Supplied records Start Marker

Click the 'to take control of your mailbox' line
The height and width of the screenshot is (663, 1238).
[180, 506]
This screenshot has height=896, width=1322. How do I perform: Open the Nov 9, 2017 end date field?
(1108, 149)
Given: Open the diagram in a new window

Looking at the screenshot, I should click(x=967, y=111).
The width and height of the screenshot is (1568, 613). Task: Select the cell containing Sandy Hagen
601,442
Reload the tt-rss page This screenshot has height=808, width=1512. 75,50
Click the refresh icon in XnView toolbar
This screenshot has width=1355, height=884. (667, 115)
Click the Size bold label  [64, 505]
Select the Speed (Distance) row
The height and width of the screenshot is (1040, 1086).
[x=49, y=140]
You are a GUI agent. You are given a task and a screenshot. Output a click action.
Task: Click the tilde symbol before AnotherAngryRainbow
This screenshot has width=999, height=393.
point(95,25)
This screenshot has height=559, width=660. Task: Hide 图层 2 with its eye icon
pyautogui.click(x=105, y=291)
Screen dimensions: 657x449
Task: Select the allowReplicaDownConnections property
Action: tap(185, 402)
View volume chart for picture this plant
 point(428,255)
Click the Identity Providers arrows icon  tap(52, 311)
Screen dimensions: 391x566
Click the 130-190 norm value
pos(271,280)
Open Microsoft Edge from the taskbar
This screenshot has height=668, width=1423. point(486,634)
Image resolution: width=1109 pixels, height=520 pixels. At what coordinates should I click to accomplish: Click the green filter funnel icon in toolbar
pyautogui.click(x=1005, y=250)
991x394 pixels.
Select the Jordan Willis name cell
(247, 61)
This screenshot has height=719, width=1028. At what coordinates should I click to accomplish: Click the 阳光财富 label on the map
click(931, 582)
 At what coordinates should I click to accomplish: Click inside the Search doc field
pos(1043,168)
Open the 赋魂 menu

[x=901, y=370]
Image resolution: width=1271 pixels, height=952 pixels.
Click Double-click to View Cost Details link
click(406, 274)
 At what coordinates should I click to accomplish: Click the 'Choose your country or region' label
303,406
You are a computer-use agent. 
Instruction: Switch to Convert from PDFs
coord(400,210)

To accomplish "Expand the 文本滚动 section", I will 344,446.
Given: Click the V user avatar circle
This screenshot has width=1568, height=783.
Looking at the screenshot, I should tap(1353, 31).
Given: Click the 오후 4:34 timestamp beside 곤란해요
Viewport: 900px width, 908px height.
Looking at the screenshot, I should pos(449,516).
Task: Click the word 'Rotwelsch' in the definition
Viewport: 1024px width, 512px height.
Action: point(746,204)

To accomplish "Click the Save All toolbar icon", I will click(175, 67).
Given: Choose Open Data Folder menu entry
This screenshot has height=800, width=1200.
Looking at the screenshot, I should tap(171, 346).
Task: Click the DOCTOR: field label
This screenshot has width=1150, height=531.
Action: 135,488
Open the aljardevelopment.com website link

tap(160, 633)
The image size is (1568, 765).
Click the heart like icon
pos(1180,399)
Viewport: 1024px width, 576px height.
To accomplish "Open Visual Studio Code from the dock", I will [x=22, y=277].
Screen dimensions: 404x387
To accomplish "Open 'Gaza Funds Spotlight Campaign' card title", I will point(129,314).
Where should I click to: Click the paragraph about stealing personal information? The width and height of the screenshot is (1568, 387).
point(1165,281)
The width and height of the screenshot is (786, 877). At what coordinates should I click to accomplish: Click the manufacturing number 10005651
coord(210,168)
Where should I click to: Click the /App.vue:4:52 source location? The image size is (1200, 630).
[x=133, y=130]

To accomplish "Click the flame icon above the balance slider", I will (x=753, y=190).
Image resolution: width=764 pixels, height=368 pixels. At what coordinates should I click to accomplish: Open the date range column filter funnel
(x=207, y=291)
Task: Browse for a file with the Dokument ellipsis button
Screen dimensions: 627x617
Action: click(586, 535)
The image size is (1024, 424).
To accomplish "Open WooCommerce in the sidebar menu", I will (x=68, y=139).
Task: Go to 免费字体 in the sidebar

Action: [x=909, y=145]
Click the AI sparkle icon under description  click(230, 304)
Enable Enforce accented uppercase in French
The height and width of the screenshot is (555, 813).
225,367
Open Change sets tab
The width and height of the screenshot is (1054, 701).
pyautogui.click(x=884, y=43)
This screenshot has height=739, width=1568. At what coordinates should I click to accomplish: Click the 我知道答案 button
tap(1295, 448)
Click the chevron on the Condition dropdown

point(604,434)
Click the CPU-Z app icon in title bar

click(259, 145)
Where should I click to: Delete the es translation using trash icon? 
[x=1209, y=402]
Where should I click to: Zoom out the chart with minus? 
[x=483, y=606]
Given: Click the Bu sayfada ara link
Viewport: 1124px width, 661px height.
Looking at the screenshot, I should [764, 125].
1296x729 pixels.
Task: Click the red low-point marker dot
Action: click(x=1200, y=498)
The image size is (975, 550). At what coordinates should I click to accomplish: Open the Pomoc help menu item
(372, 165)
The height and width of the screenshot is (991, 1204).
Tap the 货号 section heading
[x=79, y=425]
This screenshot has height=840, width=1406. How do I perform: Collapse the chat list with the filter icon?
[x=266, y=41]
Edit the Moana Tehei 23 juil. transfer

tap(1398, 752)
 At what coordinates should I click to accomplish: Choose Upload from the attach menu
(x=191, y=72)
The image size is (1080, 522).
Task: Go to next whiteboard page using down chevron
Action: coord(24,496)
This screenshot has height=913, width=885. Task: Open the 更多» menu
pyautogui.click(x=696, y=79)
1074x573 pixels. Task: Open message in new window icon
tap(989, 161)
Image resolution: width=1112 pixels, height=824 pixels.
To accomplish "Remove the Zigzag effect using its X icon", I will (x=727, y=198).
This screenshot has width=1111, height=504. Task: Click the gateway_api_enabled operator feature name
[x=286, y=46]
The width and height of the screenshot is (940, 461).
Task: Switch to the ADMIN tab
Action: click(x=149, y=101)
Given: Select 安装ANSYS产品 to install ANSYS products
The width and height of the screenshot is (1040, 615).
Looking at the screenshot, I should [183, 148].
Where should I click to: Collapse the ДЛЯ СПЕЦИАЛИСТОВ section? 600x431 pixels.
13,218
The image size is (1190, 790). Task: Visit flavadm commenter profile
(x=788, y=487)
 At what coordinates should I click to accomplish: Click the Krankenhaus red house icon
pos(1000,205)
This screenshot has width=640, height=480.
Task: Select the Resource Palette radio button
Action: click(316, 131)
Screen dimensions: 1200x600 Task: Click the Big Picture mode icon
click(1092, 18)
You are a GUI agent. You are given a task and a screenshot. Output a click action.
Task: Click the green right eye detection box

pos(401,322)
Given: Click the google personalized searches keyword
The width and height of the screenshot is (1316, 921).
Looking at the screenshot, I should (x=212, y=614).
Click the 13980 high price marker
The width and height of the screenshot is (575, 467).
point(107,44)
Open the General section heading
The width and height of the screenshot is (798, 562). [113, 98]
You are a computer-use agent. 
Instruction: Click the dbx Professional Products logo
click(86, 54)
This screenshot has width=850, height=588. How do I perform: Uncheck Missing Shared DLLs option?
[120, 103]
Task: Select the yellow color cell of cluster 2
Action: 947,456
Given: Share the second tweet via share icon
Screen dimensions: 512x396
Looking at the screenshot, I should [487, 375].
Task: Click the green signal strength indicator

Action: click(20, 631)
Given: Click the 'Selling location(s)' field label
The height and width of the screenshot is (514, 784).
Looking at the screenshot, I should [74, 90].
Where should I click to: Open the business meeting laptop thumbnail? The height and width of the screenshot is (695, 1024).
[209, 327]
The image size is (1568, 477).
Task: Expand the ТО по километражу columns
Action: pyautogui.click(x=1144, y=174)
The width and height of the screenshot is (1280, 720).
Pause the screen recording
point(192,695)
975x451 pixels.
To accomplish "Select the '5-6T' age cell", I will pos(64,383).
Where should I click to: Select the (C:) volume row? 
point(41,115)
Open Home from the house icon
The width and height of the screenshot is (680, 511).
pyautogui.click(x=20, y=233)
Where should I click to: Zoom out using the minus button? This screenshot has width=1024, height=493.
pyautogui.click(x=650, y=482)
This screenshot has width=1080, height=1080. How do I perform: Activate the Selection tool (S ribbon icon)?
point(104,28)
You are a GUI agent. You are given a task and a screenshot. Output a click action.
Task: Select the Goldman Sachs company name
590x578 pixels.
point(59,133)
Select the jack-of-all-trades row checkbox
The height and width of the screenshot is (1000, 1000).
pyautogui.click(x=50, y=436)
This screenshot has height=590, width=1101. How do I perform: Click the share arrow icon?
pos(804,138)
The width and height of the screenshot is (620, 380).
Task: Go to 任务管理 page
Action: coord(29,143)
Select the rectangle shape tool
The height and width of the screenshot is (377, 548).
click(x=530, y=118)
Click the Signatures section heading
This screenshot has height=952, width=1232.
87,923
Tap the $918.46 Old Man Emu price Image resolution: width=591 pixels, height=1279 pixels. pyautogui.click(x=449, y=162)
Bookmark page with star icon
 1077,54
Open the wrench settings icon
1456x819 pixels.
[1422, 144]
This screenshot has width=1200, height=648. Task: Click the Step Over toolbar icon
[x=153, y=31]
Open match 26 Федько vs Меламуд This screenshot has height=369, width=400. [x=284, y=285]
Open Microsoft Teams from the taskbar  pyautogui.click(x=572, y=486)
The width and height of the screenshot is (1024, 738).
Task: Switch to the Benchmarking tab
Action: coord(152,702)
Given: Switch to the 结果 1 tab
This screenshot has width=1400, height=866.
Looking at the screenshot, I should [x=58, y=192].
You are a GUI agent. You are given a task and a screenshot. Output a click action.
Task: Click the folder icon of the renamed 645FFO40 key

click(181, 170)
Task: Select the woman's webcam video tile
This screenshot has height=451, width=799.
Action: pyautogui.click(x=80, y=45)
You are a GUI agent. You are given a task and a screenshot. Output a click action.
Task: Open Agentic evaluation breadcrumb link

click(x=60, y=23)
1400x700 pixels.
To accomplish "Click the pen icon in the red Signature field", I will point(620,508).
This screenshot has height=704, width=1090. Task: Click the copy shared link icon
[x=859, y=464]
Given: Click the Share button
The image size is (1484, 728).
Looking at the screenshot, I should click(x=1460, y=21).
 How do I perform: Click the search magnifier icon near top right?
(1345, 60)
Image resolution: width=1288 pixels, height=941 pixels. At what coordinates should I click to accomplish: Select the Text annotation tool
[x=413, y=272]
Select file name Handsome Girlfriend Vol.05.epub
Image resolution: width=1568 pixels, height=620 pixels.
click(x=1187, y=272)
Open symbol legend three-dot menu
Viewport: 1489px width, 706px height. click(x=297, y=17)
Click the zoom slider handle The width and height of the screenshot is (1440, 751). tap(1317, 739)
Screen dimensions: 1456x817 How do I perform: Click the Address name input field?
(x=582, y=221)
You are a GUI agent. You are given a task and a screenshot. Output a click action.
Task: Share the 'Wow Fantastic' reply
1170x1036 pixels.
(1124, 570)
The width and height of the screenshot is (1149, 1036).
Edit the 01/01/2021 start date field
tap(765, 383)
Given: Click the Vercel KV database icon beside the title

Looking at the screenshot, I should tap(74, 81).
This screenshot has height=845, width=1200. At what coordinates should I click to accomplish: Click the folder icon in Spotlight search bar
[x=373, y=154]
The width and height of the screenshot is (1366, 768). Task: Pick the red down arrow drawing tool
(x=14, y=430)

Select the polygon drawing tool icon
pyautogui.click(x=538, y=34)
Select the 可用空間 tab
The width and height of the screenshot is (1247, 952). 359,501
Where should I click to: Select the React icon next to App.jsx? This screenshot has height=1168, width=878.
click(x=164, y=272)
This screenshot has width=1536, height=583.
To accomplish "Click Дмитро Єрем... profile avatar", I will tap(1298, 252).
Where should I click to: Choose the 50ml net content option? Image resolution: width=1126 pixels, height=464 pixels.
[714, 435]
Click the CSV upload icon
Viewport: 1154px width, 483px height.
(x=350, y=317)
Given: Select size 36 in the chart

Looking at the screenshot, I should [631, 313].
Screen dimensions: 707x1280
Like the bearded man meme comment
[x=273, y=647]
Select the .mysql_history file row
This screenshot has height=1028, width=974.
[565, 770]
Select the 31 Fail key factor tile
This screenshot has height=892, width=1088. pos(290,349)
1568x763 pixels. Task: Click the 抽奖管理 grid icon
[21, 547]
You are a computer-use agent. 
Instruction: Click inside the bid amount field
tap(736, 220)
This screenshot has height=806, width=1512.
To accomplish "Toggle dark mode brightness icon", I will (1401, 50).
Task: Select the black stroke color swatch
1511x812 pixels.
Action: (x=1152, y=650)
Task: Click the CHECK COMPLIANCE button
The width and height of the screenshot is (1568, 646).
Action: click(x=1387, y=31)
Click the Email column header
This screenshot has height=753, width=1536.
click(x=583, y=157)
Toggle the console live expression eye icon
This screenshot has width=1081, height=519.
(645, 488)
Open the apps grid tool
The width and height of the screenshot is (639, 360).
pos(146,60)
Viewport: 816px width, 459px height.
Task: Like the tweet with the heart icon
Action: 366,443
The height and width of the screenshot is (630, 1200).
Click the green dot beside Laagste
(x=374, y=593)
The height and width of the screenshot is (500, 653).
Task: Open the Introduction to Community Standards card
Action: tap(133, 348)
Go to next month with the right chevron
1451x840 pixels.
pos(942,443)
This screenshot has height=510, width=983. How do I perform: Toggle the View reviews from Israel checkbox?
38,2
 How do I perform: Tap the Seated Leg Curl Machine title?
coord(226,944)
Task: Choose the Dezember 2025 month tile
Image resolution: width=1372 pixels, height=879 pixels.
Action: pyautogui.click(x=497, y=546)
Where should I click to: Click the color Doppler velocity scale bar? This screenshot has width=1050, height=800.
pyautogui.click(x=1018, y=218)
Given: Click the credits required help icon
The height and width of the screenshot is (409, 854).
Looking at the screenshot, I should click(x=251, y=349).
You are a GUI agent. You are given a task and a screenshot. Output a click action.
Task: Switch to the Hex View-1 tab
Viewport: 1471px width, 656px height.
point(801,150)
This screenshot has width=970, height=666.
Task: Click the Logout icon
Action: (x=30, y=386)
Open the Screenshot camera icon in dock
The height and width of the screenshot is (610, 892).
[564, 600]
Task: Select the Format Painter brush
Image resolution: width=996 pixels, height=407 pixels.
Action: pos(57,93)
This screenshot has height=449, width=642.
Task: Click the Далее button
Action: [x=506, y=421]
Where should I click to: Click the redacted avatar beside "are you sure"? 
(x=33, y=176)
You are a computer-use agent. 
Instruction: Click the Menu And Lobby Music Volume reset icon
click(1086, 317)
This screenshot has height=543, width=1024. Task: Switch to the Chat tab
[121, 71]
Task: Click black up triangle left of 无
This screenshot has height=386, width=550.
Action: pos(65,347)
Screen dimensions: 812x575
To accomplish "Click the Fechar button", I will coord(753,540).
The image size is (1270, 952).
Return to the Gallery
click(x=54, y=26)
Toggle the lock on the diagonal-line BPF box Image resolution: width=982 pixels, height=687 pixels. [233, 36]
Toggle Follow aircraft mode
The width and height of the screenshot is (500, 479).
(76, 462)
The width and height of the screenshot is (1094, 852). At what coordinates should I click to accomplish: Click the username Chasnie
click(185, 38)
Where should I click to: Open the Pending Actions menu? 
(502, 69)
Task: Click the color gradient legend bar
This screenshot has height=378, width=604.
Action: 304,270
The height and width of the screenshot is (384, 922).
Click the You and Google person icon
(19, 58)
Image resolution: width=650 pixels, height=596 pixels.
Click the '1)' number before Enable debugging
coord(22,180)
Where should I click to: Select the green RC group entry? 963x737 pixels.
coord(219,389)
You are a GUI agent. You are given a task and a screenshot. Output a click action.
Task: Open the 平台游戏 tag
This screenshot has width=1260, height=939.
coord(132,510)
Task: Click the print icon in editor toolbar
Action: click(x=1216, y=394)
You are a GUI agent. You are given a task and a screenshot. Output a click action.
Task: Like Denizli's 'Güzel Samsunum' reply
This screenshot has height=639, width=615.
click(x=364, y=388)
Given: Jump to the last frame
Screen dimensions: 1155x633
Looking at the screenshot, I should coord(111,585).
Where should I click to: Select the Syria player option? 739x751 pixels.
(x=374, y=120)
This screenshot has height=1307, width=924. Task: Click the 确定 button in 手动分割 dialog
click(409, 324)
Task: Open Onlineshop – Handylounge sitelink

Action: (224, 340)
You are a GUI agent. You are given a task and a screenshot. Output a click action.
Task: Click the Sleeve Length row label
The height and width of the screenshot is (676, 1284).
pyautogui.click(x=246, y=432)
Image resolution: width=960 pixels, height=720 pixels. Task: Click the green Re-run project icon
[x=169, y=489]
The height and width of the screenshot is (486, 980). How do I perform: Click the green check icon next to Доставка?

Supplied records End Marker

▶ **What you need to do**
Lines with "slider" in them are what the answer must contain; copy each from the records above.

▶ **Exercise answer**
To accomplish "Click the flame icon above the balance slider", I will (x=753, y=190).
Click the zoom slider handle The width and height of the screenshot is (1440, 751). tap(1317, 739)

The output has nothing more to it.